I wanted to share your excitement. Your earnest, folksy demeanor won me over. When you intoned, "Hey now, kids, come gather 'round/ Look what just skipped into town," I wanted to gather 'round , as the kids on my television screen were doing. This was partly because what had just skipped into town -- Skip It!, of course -- did indeed look like a novel and desirable product, but it was also because you, you modern Siren of the Saturday morning airwaves. Only you were a siren offering fun and fulfillment, not destruction. The opposite of a Siren in every way, not least of which your masculinity.
I'll admit you lost me in the middle, Nires. Whatever, you were singing after the refrain "Skip It!/Skip It!" has been corrupted in my memory to "Slamming and a jamming with two high-tops" Sing slowly, Nires; we children are easily muddled by rapid-fire lyrics. I can only hope that there was no product safety information in those lines.
My interest was first piqued and then abruptly terminated by your bridge leading to the final refrain-- such a melodically complex piece for a thirty-second jingle!-- which was confusingling dedicated to a single feature of the product of dubiously paramount importance. Again, I quote: "But the very best thing of all/Is the counter on this ball/ Try to beat your very best score/ See if you can jump a whole lot more!"

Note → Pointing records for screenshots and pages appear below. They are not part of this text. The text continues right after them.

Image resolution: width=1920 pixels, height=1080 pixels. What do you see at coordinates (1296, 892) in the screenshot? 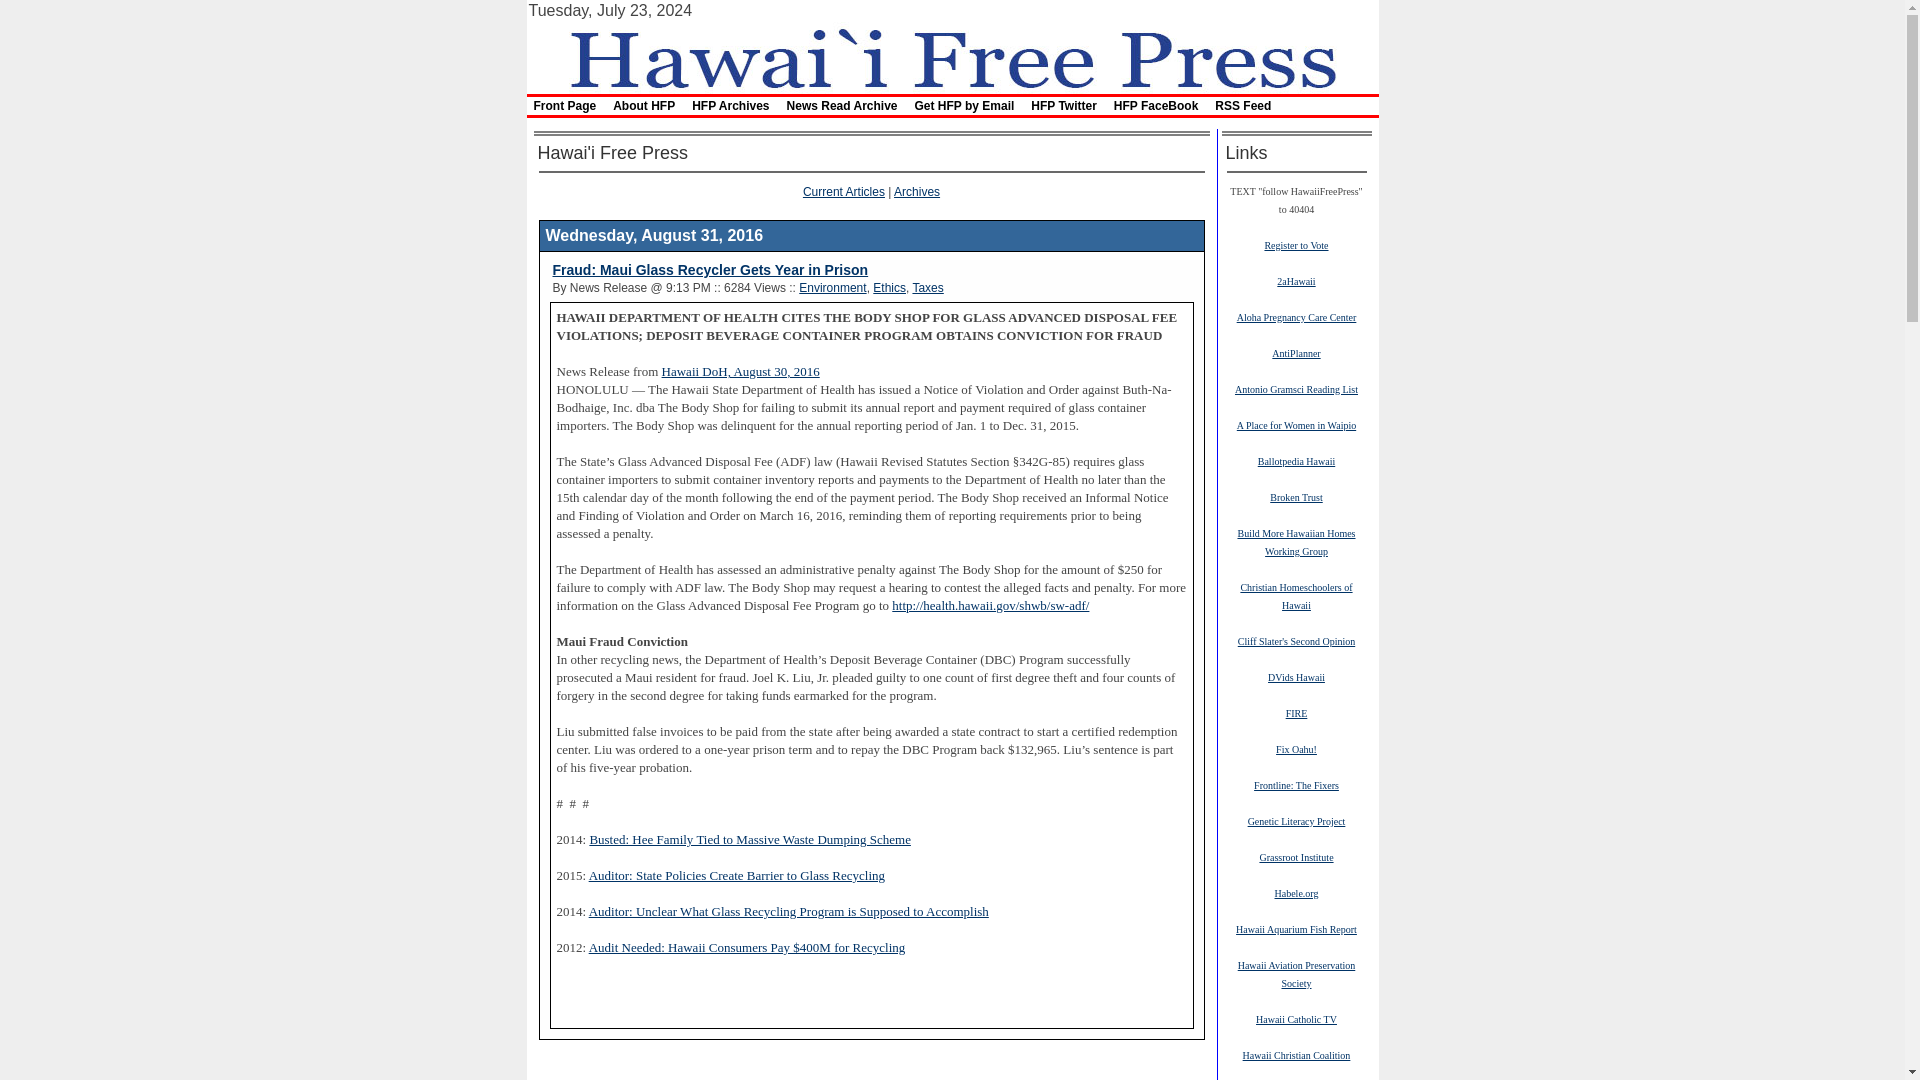
I see `Habele.org` at bounding box center [1296, 892].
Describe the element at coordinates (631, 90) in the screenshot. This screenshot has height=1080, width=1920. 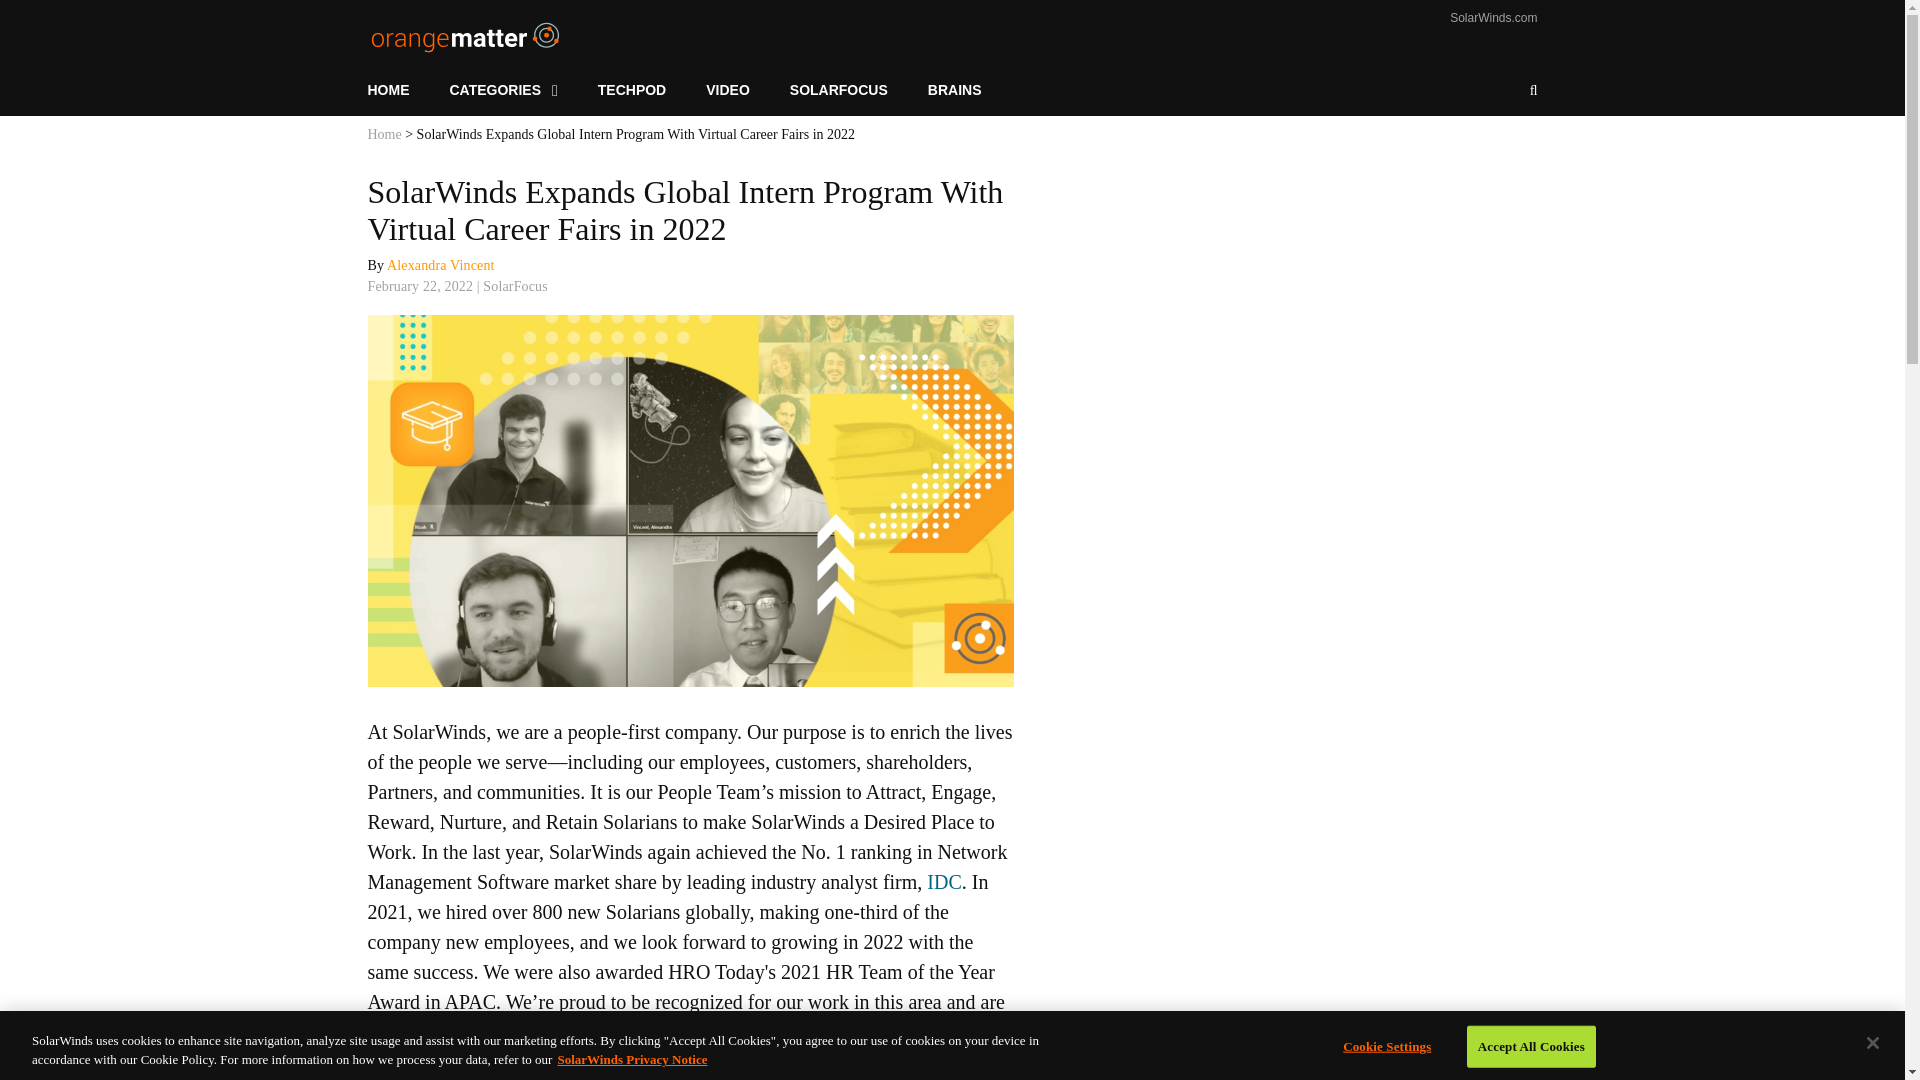
I see `TECHPOD` at that location.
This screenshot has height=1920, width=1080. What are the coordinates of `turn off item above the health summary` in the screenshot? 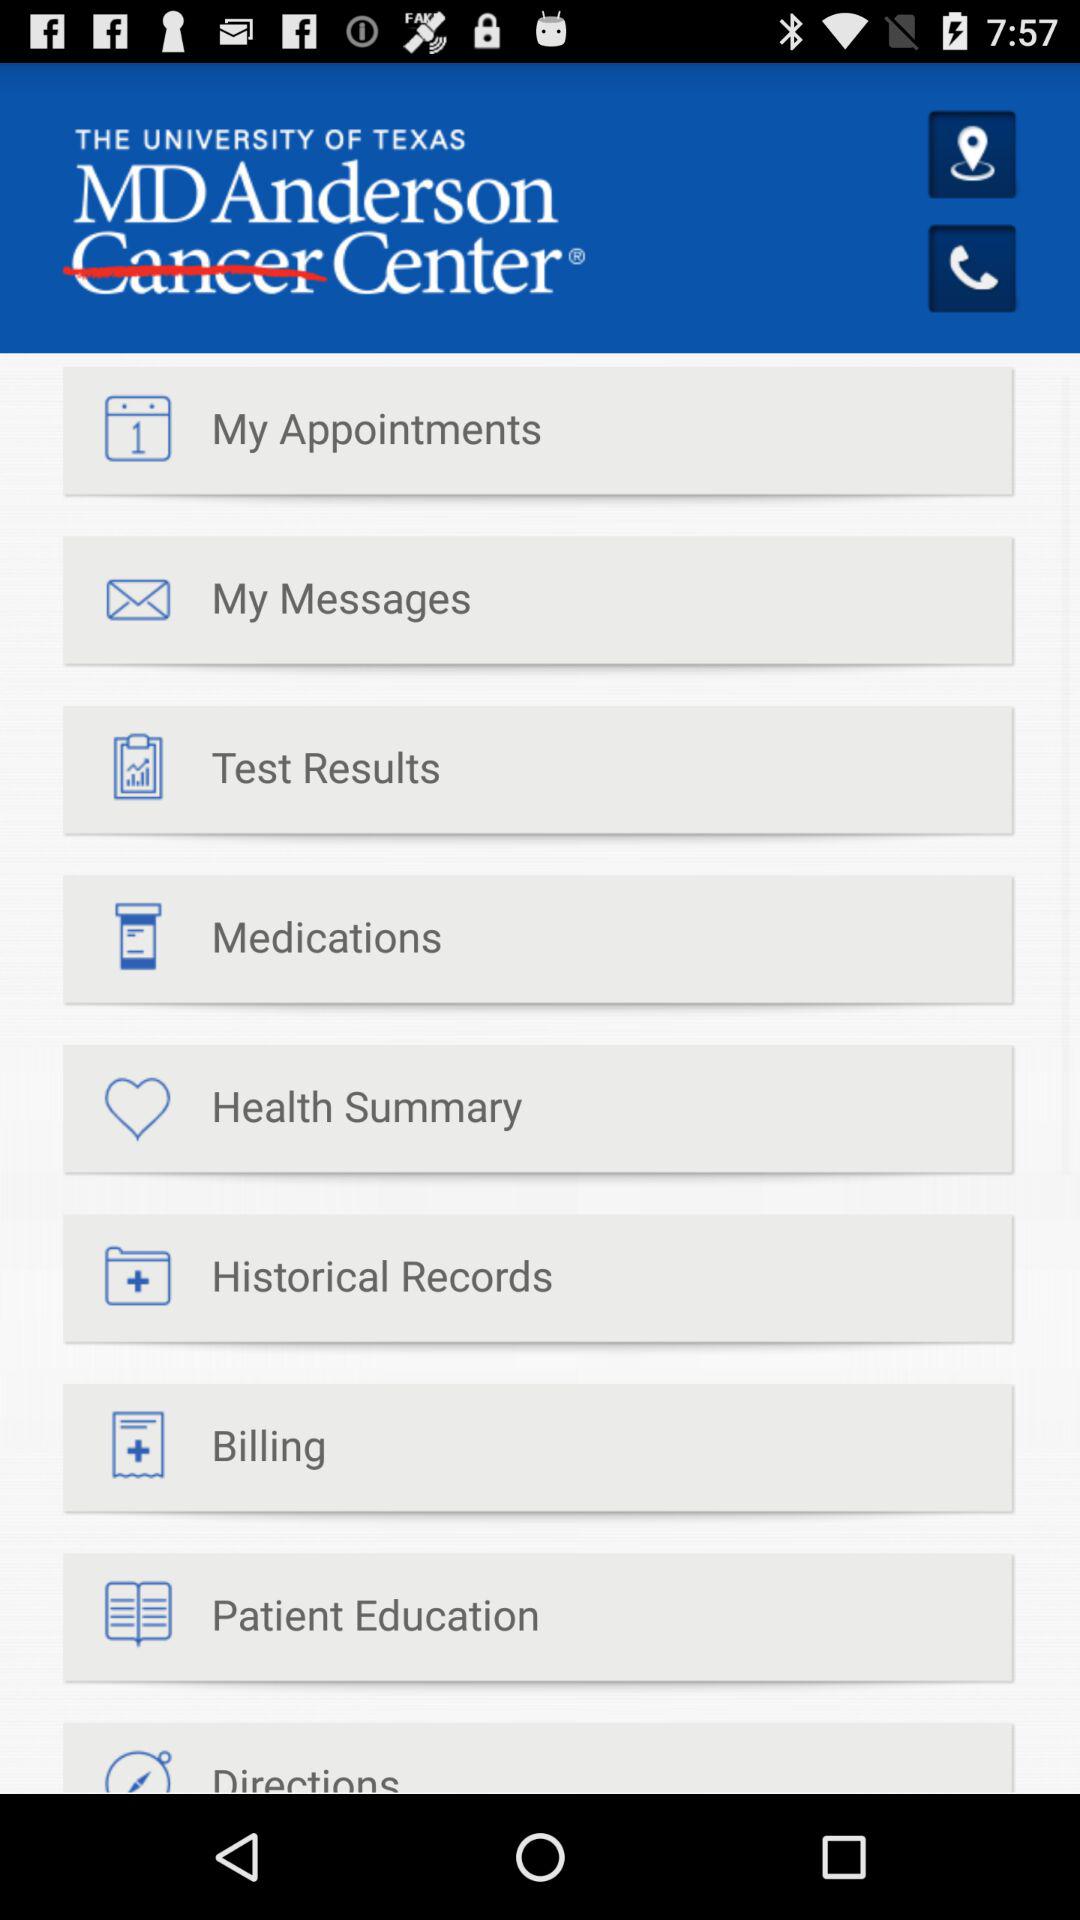 It's located at (252, 946).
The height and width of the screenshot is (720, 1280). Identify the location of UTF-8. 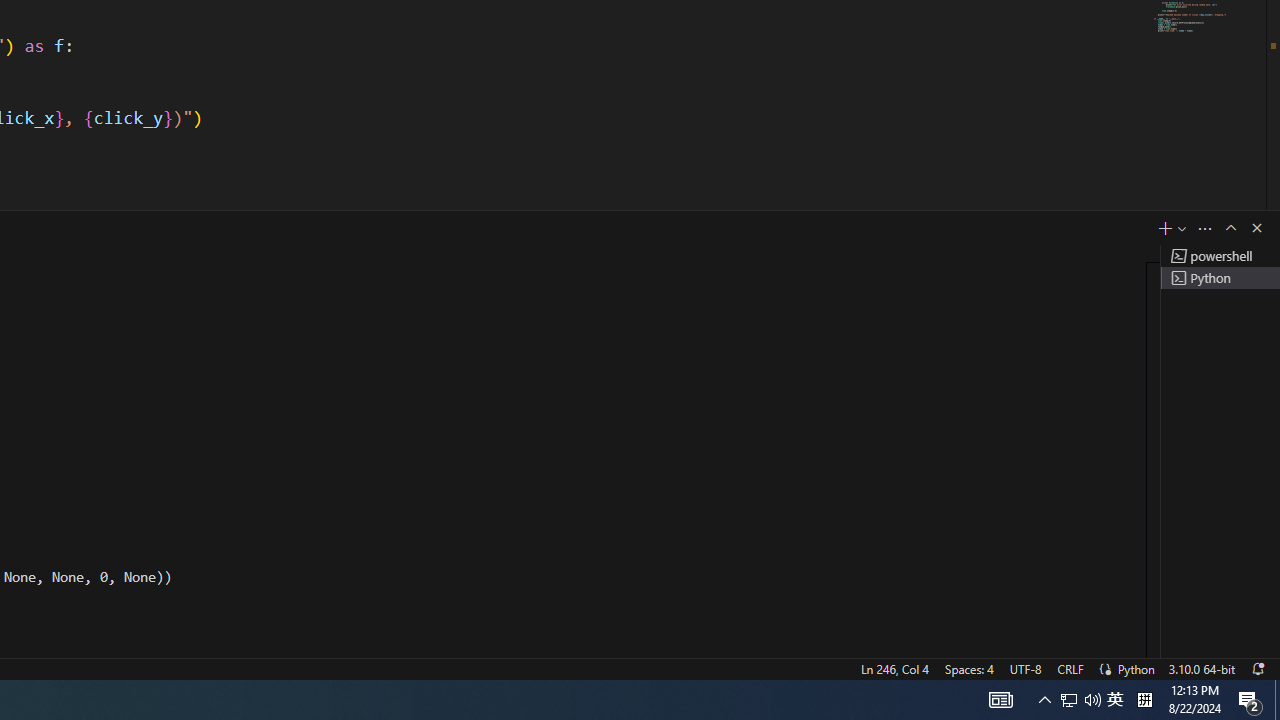
(1025, 668).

I have been young, Nires, but I was never stupid. You cheapen a superlative through overuse, and you risk condescension by choosing the exact same superlative --"very best"-- twice in a single quatrain. This makes the counter feature seem unimpressive, and since it is by your own admission the "very best thing" about the whole package, my interest quickly waned.
By the time you had segued into your final refrain with its Broadway-style singing-to-spoken-word dramatic finish, I was firmly in the anti-Skip It! camp. What is this product, I asked derisively, but a poorly conceived amalgamation of the jump rope and the Hula Hoop? And do I own either of those? I know one toy, I thought to myself, I will not be begging Mom to buy me this weekend. (Not that it would have made any difference: I was the only boy in northern Virginia who lived, despite my persistent pleas, through the entire Voltron Era with neither a Lion Voltron nor a Spaceship Voltron. I saw refugee children on "20/20" playing with the two Voltrons, making them fight each other. Which they would never do.)
"C'mon, everybody!" you concluded, a tone of desperation in your voice. I just wanted you to go away. Peddle your shoddy toys elsewhere, Nires. Or maybe Siren-the-forwards-way after all. "Skip It!" you shouted.
I think I shall, I replied. I think I shall.